User Guide

Overview

This section describes how to integrate, configure, and use the CNN Hardware Accelerator in FPGA or SoC designs.
It assumes you already have the RTL source files available and basic familiarity with SystemVerilog simulation and synthesis using Vivado or ModelSim/QuestaSim.


Integration in RTL Design

Configuration Options & Register Map

All configuration parameters are defined in cnn_defs.svh.

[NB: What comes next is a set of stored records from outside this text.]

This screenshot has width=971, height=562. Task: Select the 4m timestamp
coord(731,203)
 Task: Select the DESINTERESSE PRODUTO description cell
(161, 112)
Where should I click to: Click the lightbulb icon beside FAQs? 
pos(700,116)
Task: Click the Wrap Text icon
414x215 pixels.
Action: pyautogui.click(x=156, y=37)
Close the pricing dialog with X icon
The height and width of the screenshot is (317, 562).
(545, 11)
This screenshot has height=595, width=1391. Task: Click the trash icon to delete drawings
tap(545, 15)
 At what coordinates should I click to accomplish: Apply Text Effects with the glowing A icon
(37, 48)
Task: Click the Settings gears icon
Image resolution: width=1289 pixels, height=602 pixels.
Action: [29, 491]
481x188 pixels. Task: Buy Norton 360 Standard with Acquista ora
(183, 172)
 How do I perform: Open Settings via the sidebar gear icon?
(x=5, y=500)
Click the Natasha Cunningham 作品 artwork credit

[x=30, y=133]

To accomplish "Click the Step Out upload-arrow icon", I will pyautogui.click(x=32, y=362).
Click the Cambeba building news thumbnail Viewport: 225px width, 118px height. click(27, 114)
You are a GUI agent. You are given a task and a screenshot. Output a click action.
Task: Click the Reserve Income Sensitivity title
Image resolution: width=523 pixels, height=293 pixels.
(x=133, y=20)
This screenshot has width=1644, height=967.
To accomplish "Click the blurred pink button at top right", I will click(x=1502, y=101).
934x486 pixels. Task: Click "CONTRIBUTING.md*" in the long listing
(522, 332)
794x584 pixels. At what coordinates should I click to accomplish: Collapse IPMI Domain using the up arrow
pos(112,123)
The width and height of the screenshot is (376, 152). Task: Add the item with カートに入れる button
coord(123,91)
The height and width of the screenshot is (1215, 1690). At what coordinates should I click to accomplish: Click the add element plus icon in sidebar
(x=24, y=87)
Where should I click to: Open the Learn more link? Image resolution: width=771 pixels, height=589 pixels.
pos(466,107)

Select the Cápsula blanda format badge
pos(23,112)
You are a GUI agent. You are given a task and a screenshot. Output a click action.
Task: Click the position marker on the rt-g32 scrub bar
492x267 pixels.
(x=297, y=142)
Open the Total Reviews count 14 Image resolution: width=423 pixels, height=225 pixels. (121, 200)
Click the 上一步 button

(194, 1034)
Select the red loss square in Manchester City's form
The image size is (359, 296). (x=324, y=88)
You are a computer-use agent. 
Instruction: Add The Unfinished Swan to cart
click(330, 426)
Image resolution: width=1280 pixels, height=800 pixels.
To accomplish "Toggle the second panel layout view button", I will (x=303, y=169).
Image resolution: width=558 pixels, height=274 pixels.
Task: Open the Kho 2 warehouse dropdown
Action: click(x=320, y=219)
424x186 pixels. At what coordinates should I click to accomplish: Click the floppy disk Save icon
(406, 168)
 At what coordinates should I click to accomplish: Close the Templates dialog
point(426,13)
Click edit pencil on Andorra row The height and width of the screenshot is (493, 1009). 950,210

Parameter Default Description
DATA_WIDTH 8 Bit width
IFMAP_SIZE 256 Image dimension
KERNEL_SIZE 3 Convolution kernel size
STRIDE 1 Convolution stride
PADDING 1 Zero-padding size

Instantiation Example

To include the CNN accelerator in your top-level design, instantiate it as shown below:

cnn_accelerator #(
  .DATA_WIDTH(8),
  .IFMAP_SIZE(256),
  .KERNEL_SIZE(3),
  .STRIDE(1),
  .PADDING(1)
) u_cnn_accelerator (
  .clk          (clk),
  .reset        (reset),
  .en           (start),
  .done         (done),
  .cnn_ifmap    (input_image),
  .weights      (kernel_data),
  .cnn_ofmap    (output_result)
);

Signal Overview

Signal Direction Description
clk Input System clock
reset Input Active-high asynchronous reset
en Input Start signal for CNN operation
done Output Indicates completion of processing
cnn_ifmap Input Input image pixel stream
weights Input Convolution filter/kernel weights
cnn_ofmap Output Final output feature map

Typical Run Flow

The CNN accelerator processes data in a pipelined fashion.
A minimal operational sequence looks like this:

  1. Load input image and weights into registers or memory.
  2. Assert en for one clock cycle to begin processing.
  3. Wait for done signal to indicate completion.
  4. Read output from cnn_ofmap.
  5. Reset the module (optional) before the next inference.

Example Testbench Flow:

initial begin
  reset = 1;
  #10 reset = 0;
  en = 1;
  @(posedge done);
  $display("CNN Processing Completed!");
  $finish;
end

Simulation Guide

This section explains how to run functional simulations of the CNN accelerator using ModelSim or QuestaSim.

Running the Simulation

From the project root directory:

make sim

This will: 1. Compile all RTL and testbench files.
2. Launch the simulator with the CNN testbench (cnn_tb.sv).
3. Run the simulation and generate waveforms and logs.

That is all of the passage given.